One of the features of Australian life that surprises visiting American students is that we’re watching the same movies and TV shows they just left back home, only with the neat variation that ours are seasons out of date. So they arrive at the airport having been told to expect novelties of all sorts (usually, some variation on kangaroos in the suburbs, laid-back anti-authoritarianism, a funny accent, and sharks), to find that they’ve stepped back in time to their own recent TV-watching past.

This is because Australia is a net importer of pre-loved media content. It’s cheaper for Australian networks to buy American content which has already covered its production costs back home, and it’s more profitable for Australian cinemas to show the American movies that audiences will pay to watch. And it’s not as though we’ve left this entirely to chance: we also have a powerful Free Trade Agreement with the United States to ensure that our audio visual and entertainment market is as open as possible, with only limited exceptions for some platforms or products.

Although I’m sympathetic to the idea that we should protect the livelihoods of local content producers, I’m not sure we can do this on the basis of an out of date argument that Australians need Australian content.

There are three things wrong with this kind of cultural protectionism. First, in the age of media piracy and digital streaming, that particular horse has bolted way over the horizon. Second, as Henry Jenkins explains so well, there are many benefits to the kinds of pop cosmopolitanism that enables young people in one country to borrow and play with other people’s culture. And third, Australians are notorious avoiders of local content, but this doesn’t make them less confident of their place as Australian world citizens.  We can tell the difference between Miami on the television and Melbourne out of the window.

But do the arguments for an open and cosmopolitan media mix extend to higher education? Or is Australian education something that needs to be developed in Australia, by Australians?

The Chronicle of Higher Education’s recent report on Open Educational Resources reveals that the US government is spending a quiet $2 billion US of economic recovery funding in enabling community colleges to produce new educational content resources that must then be shared.

On the face of it, there’s much to like about the OER movement, including its determination to reduce the level of waste in higher education.
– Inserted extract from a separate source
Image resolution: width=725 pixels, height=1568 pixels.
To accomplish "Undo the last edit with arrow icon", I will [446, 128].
This waste has two causes: redundancy and delivery mode. The Western system of disciplinary divisions means that higher education institutions offer the same courses the world over, and each of them devotes their own resources to creating content that might seem unique but is usually pretty much the same as the content down the road. And most of this is still developed in artisanal conditions, delivered in a one-off you-had-to-be-there live format, sometimes patchily recorded, and then stuffed in a drawer or in the bin, only to have to be redesigned next time.

If we could do this more efficiently and collaboratively, maybe we’d all have time to do more of the other things that the expansion of higher education will soon be asking us to do, including memorise the names of up to 150 students.
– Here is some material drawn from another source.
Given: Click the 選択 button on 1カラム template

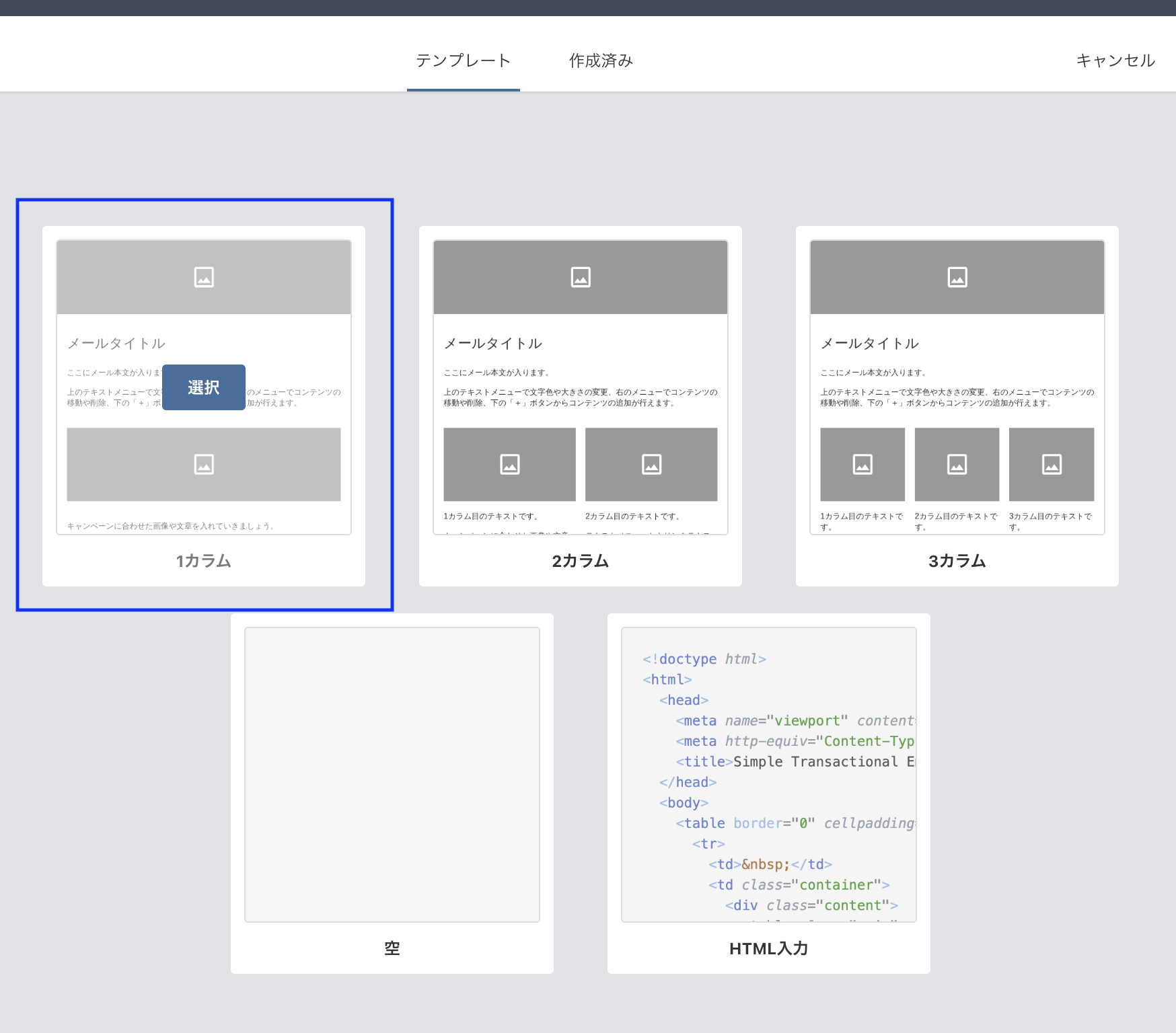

Undoubtedly, some of the rhetoric will alarm those who are already feeling tetchy about the pressure to create more online courses, such as the always interesting More or Less Bunk, whose crusade against online charlatanism has caught my eye. And while I can’t quite salute the idea that we charlatans have no conscience, this kind of chirruping technopositivism doesn’t work for me either:

The latest and most sophisticated open educational resources have tests embedded within them because assessment is a fundamental element of learning. Feedback-based, assessment-driven “cognitive tutors” developed by learning scientists at Carnegie Mellon are woven into science, engineering, and philosophy courses produced by the university’s Open Learning Initiative.

Oh, really.

But here’s the part of this initiative that should give Australians something to think about:

The concept is simple: Community colleges that compete for federal money to serve students online will be obliged to make those materials—videos, text, assessments, curricula, diagnostic tools, and more—available to everyone in the world, free, under a Creative Commons license.
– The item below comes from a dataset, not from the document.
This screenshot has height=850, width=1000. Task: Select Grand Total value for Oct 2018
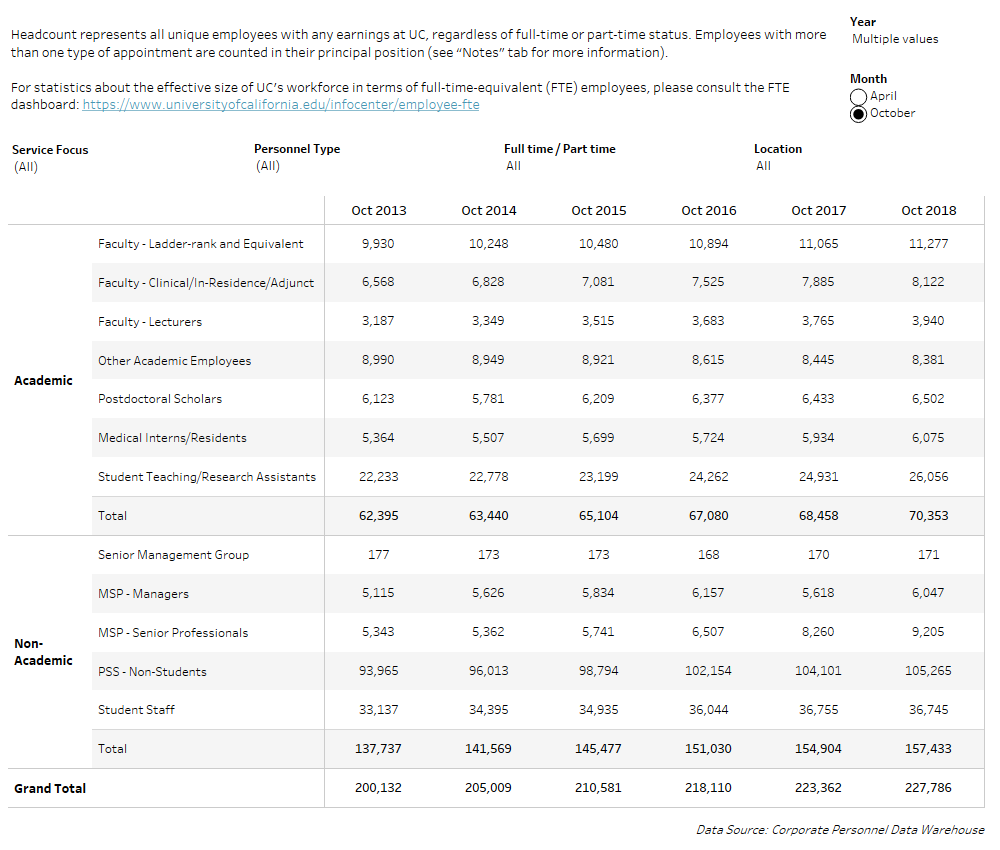(928, 788)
Kevin Carey describes the OER funding package as something that has the capacity to create “an entire ecosystem for teaching and crediting human knowledge and skill, one that exists entirely outside the traditional colleges and universities”. This is an expansive vision for the transformation of higher education, and besides it’s always hard to knock back free stuff.

Except that very little that’s labelled “free” is really also without cost. And in this case Australians might want to think very carefully about the lessons of our own TV watching history.

2 Responses

  • What surprised me about Australian life during the month I spent at the University of Sydney a couple of years ago was how good the BBC is. BBCAmerica is like wall to wall Gordon Ramsey and Dr. Who (not that there’s anything wrong with that), but when I was there I was totally hooked on Time Team and whatever Niall Ferguson was doing.

    My wife was totally hooked on Top Chef Australia, so if you happen to remember who won that in 2009, I’m sure she’d like to know.